26 July 2005

ada lagi cerita tentang dedikasi. apapun alasannya menyentuh hati, kegigihan dan kerelaannya berkorban. walau sedikit berbau obsesif...


Menyisir Pohon di Bandung, Setahun Kumpulkan 13 Karung Paku

SARIBAN (62) hanyalah pensiunan pegawai rumah sakit mata Cicendo, Bandung
dengan golongan terakhir sebagai penata muda III/A. Namun sejak 1999, dia memilih menjadi relawan kebersihan di Dinas Kebersihan.

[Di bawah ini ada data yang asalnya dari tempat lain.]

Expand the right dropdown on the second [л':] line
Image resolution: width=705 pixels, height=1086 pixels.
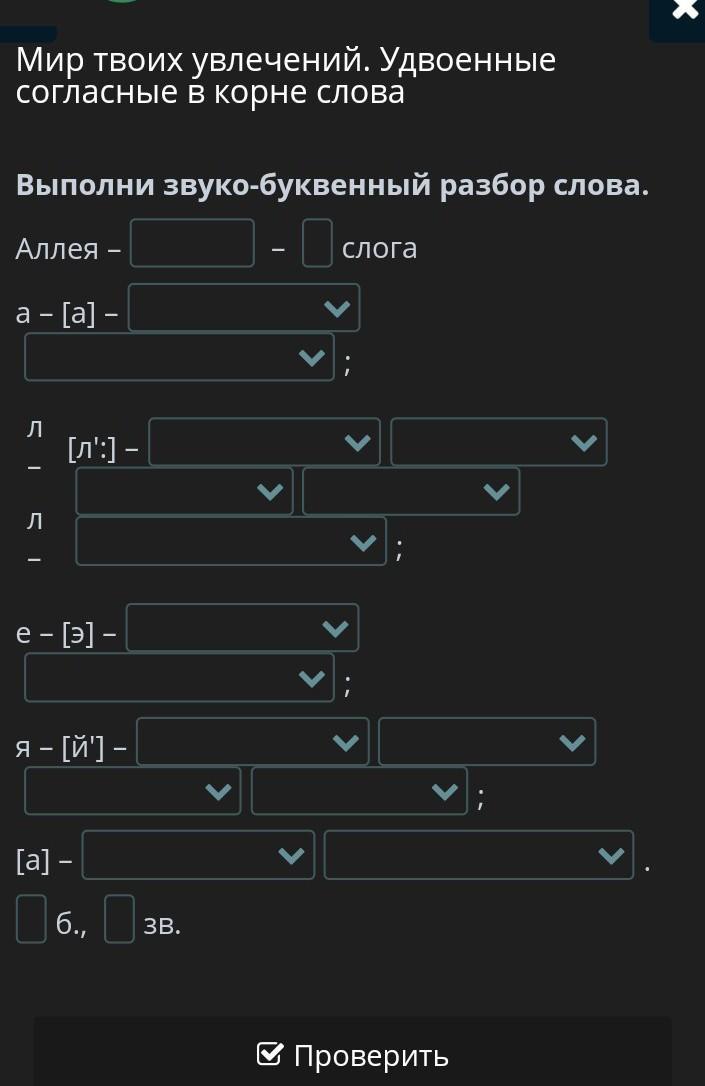410,491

Dengan mengendarai sepeda ontel tua kesayangannya, waktunya pun habis untuk berkeliling ke setiap sudut Kota Kembang.

Usia tua tak menghalangi dia untuk tetap berktivitas. Karena setiap hari selalu berkeliling kota, tak gampang menemuinya. Namun saat paling mudah untuk dapat bertemu dengannya adalah ketika ada unjuk rasa di "tempat favorit" para pengunjuk rasa, yakni di Gedung Sate.

Mengapa harus di Gedung Sate? Sebab begitu aksi selesai, biasanya berserakan sampah. Saat itulah Sariban akan "muncul".

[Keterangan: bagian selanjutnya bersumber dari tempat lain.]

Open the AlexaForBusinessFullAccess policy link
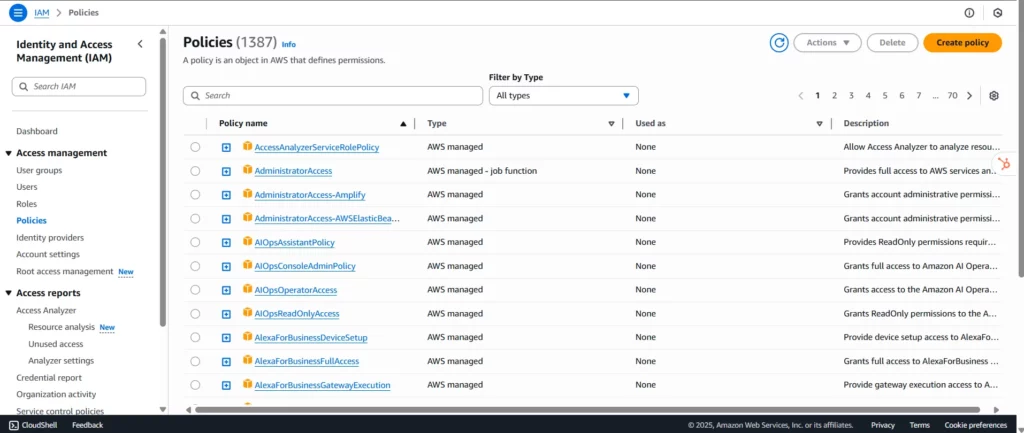 pos(306,361)
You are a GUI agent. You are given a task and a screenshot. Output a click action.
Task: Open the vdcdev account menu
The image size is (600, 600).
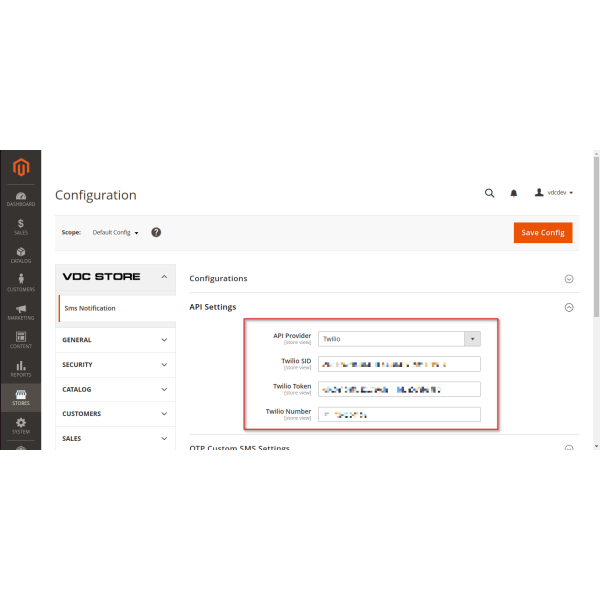click(x=554, y=193)
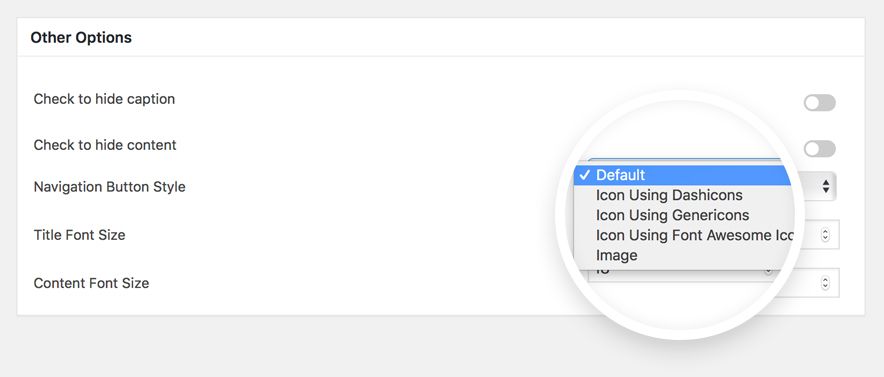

Dengan pakaian warna kuning menyala, bapak empat anak itu akan langsung
sigap memunguti sampah-sampah yang ditinggalkan para pengunjuk rasa.

Sariban mengaku motivasinya melakukan pekerjaan itu hanya satu, yakni ingin Bandung bersih. Dia juga ingin mengajak warga Bandung menjaga kebersihan lingkungan. Karena itu di sepeda ontel yang setiap hari selalu menemaninya, banyak dijumpai tempelan poster berisi ajakan hidup sehat. Ajakan itu disampaikan pula lewat pengeras suara mini yang sengaja dipasang di sepedanya.

Kepeduliannya terhadap hidup sehat tak hanya dilakukan dengan cara memunguti sampah. Menjelang pelaksanaan Pemilu 2004 lalu, Sariban juga memperhatikan nasib pohon-pohon di sepanjang jalanan di Kota Bandung. Pemahamannya akan pohon sebenarnya sederhana.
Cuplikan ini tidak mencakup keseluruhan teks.